分からない授業

 入学式。私の抱く感慨は、京都に来てからもう一年か……というもの。すっかり慣れたような気もするし、そうでない気もする。ただ、人間の適応能力というものにはいつもながら驚かされる。人間は、大量の外部刺激に対して感受性を高め続けては「もたない」ため、それに対して鈍感になろうとする。それが慣れることである。私がこの一年で何に関して鈍感になったのか、時には検査する必要があるだろう。

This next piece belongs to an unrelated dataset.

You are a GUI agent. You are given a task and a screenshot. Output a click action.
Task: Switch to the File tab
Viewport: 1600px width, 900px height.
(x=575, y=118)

 本学では昨年度「学生満足度調査」を行ったが、その結果が今日知らされた。だいたい、教員としての経験と合致する結果。ひとつ「ふーん」と思ったのは、「大学で身につけたいこと」のアンケート結果だろうか。「一般常識やマナーを身につける」「コミュニケーション能力を身につける」という選択肢が上位なのだ。この二つが本当に身についていることは、ある意味どんな専門的能力を身につけるよりも、世に出るためには重要である。学生は、意外とその辺はよく分かっているということだ。

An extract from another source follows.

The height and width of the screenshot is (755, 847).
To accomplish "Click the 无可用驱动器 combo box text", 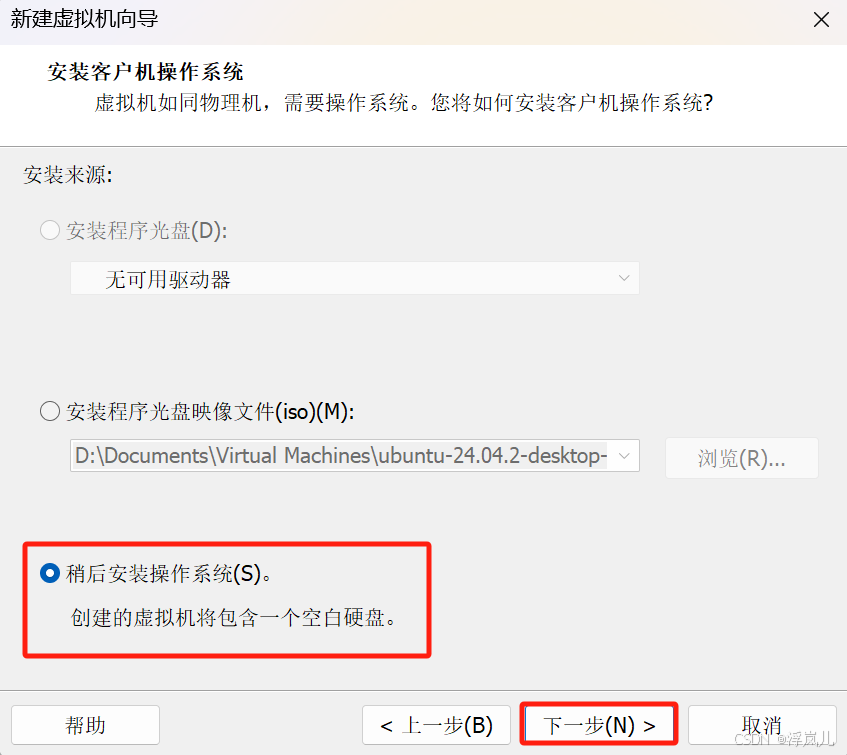I will (x=168, y=280).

 それから気になるのは「授業は分かりますか?」という質問。「全て分かる」「ほぼ分かる」「分からない授業がある」などなどという選択肢に分かれていて、結果はまあこんなものかなと思った。しかし、同じデータも評価の仕方によってまったく違うことを語ってしまう。ひょっとすると、「全て分かる」が百パーセントになることを大学教育の理想と考える人がいないだろうか。全く逆で、大学の講義は全て分かってはいけないのだ。「教養」とは、分からないことがあるところに生じるのだから。というわけで、「分からない授業がある」という回答が一定の割合で存在することが、健全なる大学の姿といえよう。